Stored items from a collection
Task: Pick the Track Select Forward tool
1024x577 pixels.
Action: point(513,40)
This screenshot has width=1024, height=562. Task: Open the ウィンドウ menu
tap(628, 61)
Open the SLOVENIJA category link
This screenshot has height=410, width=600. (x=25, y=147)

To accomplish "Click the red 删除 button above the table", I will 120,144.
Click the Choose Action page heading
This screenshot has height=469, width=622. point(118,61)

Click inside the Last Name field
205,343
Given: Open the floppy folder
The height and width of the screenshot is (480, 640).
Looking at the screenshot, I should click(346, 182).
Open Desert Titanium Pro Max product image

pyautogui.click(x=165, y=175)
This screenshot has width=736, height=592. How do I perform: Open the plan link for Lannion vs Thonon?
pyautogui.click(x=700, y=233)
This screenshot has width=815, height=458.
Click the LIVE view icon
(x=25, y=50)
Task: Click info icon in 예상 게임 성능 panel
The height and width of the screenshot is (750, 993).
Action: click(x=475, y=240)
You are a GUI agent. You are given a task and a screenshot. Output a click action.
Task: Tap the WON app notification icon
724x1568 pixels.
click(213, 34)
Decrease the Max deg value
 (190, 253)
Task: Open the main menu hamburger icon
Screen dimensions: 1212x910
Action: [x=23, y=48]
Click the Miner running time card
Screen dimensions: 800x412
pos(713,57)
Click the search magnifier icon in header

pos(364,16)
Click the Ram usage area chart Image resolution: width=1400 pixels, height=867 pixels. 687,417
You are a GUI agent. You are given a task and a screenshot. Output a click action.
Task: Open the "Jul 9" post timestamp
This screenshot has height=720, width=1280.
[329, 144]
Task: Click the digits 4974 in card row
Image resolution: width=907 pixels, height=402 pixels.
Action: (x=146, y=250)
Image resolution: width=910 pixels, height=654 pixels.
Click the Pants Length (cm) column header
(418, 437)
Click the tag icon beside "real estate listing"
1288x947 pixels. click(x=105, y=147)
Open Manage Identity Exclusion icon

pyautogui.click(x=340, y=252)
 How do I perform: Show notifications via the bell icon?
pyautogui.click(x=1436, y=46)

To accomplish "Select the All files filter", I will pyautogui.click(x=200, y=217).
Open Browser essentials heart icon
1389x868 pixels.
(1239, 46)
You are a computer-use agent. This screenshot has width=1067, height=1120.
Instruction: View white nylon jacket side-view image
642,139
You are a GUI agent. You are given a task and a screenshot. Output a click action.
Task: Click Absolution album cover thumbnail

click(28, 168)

Action item: Each entry above should be retyped exactly, with nothing missed.

Answer box:
Task: Pick the Track Select Forward tool
1024x577 pixels.
Action: point(513,40)
This screenshot has width=1024, height=562. Task: Open the ウィンドウ menu
tap(628, 61)
Open the SLOVENIJA category link
This screenshot has height=410, width=600. (x=25, y=147)

To accomplish "Click the red 删除 button above the table", I will 120,144.
Click the Choose Action page heading
This screenshot has height=469, width=622. point(118,61)

Click inside the Last Name field
205,343
Given: Open the floppy folder
The height and width of the screenshot is (480, 640).
Looking at the screenshot, I should click(346, 182).
Open Desert Titanium Pro Max product image

pyautogui.click(x=165, y=175)
This screenshot has width=736, height=592. How do I perform: Open the plan link for Lannion vs Thonon?
pyautogui.click(x=700, y=233)
This screenshot has width=815, height=458.
Click the LIVE view icon
(x=25, y=50)
Task: Click info icon in 예상 게임 성능 panel
The height and width of the screenshot is (750, 993).
Action: click(x=475, y=240)
You are a GUI agent. You are given a task and a screenshot. Output a click action.
Task: Tap the WON app notification icon
724x1568 pixels.
click(213, 34)
Decrease the Max deg value
 (190, 253)
Task: Open the main menu hamburger icon
Screen dimensions: 1212x910
Action: [x=23, y=48]
Click the Miner running time card
Screen dimensions: 800x412
pos(713,57)
Click the search magnifier icon in header

pos(364,16)
Click the Ram usage area chart Image resolution: width=1400 pixels, height=867 pixels. 687,417
You are a GUI agent. You are given a task and a screenshot. Output a click action.
Task: Open the "Jul 9" post timestamp
This screenshot has height=720, width=1280.
[329, 144]
Task: Click the digits 4974 in card row
Image resolution: width=907 pixels, height=402 pixels.
Action: (x=146, y=250)
Image resolution: width=910 pixels, height=654 pixels.
Click the Pants Length (cm) column header
(418, 437)
Click the tag icon beside "real estate listing"
1288x947 pixels. click(x=105, y=147)
Open Manage Identity Exclusion icon

pyautogui.click(x=340, y=252)
 How do I perform: Show notifications via the bell icon?
pyautogui.click(x=1436, y=46)

To accomplish "Select the All files filter", I will pyautogui.click(x=200, y=217).
Open Browser essentials heart icon
1389x868 pixels.
(1239, 46)
You are a computer-use agent. This screenshot has width=1067, height=1120.
Instruction: View white nylon jacket side-view image
642,139
You are a GUI agent. You are given a task and a screenshot. Output a click action.
Task: Click Absolution album cover thumbnail

click(28, 168)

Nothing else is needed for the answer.